Dataset excerpts:
-------------------------

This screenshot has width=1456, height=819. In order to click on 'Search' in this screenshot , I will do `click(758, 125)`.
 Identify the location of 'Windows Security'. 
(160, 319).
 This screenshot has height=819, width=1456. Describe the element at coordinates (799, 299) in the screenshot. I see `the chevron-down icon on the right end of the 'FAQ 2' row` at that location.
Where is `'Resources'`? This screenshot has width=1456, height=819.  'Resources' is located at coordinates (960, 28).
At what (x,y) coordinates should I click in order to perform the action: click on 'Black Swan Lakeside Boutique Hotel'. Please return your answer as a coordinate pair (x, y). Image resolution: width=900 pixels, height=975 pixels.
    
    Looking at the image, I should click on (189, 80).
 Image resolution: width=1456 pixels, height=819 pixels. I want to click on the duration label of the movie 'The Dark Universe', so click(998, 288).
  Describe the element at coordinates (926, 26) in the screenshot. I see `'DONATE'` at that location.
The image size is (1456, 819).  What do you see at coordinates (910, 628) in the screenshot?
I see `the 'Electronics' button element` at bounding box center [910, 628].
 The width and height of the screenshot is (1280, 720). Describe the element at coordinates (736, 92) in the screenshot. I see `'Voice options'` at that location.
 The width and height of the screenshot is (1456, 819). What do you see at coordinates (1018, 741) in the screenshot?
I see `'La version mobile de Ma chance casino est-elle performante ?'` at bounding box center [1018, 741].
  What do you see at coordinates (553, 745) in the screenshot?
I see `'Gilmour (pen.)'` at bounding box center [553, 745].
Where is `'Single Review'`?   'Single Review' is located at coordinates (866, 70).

-------------------------

Goal: Edit the items above by replacing "Identify the location of" with "Find the position of" and leaving every other word unchanged.

Output of the exercise:
This screenshot has width=1456, height=819. In order to click on 'Search' in this screenshot , I will do `click(758, 125)`.
 Find the position of 'Windows Security'. 
(160, 319).
 This screenshot has height=819, width=1456. Describe the element at coordinates (799, 299) in the screenshot. I see `the chevron-down icon on the right end of the 'FAQ 2' row` at that location.
Where is `'Resources'`? This screenshot has width=1456, height=819.  'Resources' is located at coordinates (960, 28).
At what (x,y) coordinates should I click in order to perform the action: click on 'Black Swan Lakeside Boutique Hotel'. Please return your answer as a coordinate pair (x, y). Image resolution: width=900 pixels, height=975 pixels.
    
    Looking at the image, I should click on (189, 80).
 Image resolution: width=1456 pixels, height=819 pixels. I want to click on the duration label of the movie 'The Dark Universe', so click(998, 288).
  Describe the element at coordinates (926, 26) in the screenshot. I see `'DONATE'` at that location.
The image size is (1456, 819).  What do you see at coordinates (910, 628) in the screenshot?
I see `the 'Electronics' button element` at bounding box center [910, 628].
 The width and height of the screenshot is (1280, 720). Describe the element at coordinates (736, 92) in the screenshot. I see `'Voice options'` at that location.
 The width and height of the screenshot is (1456, 819). What do you see at coordinates (1018, 741) in the screenshot?
I see `'La version mobile de Ma chance casino est-elle performante ?'` at bounding box center [1018, 741].
  What do you see at coordinates (553, 745) in the screenshot?
I see `'Gilmour (pen.)'` at bounding box center [553, 745].
Where is `'Single Review'`?   'Single Review' is located at coordinates (866, 70).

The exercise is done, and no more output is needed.